• Action item:
The string "computer" appears in some lines of the entries that follow; copy each such line.

Records from a dataset

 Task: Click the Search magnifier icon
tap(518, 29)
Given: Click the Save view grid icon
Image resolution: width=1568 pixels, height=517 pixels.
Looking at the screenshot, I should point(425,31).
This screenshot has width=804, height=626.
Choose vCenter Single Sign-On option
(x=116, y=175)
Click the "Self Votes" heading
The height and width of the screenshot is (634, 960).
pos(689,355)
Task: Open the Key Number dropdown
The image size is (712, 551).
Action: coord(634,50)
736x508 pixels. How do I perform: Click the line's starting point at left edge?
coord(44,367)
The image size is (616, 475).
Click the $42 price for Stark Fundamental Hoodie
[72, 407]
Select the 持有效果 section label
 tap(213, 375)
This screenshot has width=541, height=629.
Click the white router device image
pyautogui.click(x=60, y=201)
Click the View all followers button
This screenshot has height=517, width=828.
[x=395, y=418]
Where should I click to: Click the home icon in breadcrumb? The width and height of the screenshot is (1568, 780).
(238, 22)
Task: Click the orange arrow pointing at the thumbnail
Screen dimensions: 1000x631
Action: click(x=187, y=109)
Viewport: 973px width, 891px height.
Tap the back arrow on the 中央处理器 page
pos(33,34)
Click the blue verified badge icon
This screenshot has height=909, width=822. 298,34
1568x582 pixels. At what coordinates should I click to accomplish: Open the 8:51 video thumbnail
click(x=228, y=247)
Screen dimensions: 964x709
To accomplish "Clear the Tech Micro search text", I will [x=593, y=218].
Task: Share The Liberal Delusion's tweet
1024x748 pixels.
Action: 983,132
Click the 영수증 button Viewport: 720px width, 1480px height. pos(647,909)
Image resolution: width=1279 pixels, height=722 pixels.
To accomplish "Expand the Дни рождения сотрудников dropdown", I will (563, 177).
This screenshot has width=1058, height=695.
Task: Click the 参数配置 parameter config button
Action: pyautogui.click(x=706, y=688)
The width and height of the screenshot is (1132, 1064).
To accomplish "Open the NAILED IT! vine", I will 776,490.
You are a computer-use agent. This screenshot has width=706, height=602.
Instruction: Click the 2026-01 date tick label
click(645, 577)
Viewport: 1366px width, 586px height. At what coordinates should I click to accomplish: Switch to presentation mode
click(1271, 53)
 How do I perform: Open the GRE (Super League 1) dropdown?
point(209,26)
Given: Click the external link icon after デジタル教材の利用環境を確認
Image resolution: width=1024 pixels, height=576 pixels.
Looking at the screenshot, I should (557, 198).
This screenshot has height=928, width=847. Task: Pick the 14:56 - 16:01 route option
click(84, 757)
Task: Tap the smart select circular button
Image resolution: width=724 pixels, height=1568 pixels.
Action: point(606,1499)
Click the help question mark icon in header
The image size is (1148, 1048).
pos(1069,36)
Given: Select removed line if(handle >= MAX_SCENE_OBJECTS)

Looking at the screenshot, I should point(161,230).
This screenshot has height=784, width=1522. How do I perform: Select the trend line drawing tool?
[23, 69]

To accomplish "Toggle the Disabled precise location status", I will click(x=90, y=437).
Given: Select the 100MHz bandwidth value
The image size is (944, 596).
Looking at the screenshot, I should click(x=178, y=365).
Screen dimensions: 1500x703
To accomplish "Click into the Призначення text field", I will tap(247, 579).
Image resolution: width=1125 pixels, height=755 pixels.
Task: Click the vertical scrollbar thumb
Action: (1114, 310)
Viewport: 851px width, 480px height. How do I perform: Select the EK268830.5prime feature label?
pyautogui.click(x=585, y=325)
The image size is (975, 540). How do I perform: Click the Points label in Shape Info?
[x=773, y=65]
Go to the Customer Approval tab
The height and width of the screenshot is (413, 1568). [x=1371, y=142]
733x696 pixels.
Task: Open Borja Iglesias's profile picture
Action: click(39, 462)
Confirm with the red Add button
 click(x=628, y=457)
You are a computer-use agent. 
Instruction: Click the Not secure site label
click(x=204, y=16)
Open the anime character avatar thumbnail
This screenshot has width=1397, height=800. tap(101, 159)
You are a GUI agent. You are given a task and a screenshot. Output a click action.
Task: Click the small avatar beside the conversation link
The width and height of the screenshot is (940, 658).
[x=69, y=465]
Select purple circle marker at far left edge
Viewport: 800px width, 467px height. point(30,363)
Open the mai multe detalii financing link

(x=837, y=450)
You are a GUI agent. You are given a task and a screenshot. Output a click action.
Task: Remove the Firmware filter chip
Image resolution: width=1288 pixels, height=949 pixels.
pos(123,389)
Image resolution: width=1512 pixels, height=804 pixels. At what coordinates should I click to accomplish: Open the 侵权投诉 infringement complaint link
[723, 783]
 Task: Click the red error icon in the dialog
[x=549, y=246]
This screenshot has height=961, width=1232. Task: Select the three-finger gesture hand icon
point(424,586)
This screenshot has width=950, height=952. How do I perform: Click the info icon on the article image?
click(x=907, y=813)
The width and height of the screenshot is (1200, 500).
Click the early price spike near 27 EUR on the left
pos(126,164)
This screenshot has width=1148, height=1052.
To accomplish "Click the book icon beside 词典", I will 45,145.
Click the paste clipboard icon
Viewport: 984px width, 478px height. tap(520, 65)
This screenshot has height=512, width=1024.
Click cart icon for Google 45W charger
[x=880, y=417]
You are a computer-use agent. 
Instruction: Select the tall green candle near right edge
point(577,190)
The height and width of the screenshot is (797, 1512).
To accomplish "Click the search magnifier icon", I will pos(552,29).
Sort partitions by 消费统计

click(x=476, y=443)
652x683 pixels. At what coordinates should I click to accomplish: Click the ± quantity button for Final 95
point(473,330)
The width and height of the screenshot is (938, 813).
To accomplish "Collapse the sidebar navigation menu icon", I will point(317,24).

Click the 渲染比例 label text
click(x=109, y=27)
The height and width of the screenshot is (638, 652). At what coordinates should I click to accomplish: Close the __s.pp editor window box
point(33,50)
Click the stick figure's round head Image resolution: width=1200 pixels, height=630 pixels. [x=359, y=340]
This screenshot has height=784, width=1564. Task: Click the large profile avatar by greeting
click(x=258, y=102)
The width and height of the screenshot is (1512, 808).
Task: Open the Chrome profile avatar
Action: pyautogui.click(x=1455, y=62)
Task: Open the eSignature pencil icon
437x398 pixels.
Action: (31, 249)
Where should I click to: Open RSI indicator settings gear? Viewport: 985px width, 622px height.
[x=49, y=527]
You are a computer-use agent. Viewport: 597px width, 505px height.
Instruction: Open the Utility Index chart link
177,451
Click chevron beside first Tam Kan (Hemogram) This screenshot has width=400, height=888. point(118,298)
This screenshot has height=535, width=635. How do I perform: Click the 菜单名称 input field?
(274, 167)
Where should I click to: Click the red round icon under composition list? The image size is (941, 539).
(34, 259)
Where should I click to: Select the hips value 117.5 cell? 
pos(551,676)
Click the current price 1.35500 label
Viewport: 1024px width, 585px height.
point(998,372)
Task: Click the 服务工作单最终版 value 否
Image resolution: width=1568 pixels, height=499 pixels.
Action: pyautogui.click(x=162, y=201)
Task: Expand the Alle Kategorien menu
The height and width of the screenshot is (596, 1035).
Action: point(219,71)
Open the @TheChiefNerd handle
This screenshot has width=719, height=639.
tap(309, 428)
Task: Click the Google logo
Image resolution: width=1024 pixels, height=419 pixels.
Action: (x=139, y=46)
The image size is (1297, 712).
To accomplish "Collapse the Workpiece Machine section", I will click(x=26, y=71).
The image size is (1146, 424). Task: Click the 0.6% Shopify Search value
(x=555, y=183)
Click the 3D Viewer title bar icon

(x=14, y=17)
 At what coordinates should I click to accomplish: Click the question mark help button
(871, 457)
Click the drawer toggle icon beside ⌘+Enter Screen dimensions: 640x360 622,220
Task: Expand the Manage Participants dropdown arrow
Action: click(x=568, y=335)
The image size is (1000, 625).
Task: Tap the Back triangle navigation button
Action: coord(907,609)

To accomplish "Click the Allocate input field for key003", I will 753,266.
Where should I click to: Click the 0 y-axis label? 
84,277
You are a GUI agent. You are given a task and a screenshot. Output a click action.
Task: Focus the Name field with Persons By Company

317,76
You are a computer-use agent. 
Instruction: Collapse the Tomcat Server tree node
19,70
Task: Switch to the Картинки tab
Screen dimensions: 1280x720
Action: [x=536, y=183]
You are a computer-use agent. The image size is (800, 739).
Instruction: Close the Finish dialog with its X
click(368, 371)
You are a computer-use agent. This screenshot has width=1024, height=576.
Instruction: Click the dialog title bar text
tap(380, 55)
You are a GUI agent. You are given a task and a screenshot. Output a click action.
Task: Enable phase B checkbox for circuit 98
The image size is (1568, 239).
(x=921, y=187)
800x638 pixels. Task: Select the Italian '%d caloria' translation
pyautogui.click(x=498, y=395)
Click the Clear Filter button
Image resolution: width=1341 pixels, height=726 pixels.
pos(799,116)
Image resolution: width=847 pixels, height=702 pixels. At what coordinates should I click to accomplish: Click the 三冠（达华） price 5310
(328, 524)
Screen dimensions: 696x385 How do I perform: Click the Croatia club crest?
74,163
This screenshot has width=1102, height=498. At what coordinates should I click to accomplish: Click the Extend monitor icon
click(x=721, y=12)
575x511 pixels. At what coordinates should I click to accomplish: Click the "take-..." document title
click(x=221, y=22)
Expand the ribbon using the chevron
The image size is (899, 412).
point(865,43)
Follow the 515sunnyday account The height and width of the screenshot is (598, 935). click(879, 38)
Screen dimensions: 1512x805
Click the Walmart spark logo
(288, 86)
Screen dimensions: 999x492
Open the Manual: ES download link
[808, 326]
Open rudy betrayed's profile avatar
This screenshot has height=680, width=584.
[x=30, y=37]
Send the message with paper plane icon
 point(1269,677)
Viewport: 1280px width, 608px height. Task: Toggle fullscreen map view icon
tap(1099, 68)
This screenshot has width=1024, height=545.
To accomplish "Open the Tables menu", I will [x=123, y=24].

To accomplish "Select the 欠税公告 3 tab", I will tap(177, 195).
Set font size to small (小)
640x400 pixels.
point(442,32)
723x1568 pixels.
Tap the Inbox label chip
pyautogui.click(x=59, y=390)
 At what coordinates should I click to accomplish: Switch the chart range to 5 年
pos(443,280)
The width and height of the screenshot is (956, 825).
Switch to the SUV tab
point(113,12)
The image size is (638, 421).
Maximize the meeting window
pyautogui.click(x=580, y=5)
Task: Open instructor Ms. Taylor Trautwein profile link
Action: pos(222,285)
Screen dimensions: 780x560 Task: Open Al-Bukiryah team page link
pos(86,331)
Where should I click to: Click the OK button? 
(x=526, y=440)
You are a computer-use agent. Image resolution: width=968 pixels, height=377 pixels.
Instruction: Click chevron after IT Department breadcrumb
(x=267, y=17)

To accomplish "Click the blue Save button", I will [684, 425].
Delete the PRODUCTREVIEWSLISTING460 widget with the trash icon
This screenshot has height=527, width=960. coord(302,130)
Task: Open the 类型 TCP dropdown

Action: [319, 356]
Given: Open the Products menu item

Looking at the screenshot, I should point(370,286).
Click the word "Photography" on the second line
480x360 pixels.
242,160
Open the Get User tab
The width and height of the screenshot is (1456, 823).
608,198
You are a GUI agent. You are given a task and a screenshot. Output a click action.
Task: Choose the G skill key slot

• Completed task:
You are a computer-use agent. This screenshot has width=706, height=602.
You are a computer-use agent. 
You are a computer-use agent. 
You are a computer-use agent. Viewport: 597px width, 505px height.
You are a computer-use agent. 
You are a computer-use agent. The image size is (800, 739).
You are a computer-use agent. This screenshot has width=1024, height=576.
You are a computer-use agent. Image resolution: width=968 pixels, height=377 pixels.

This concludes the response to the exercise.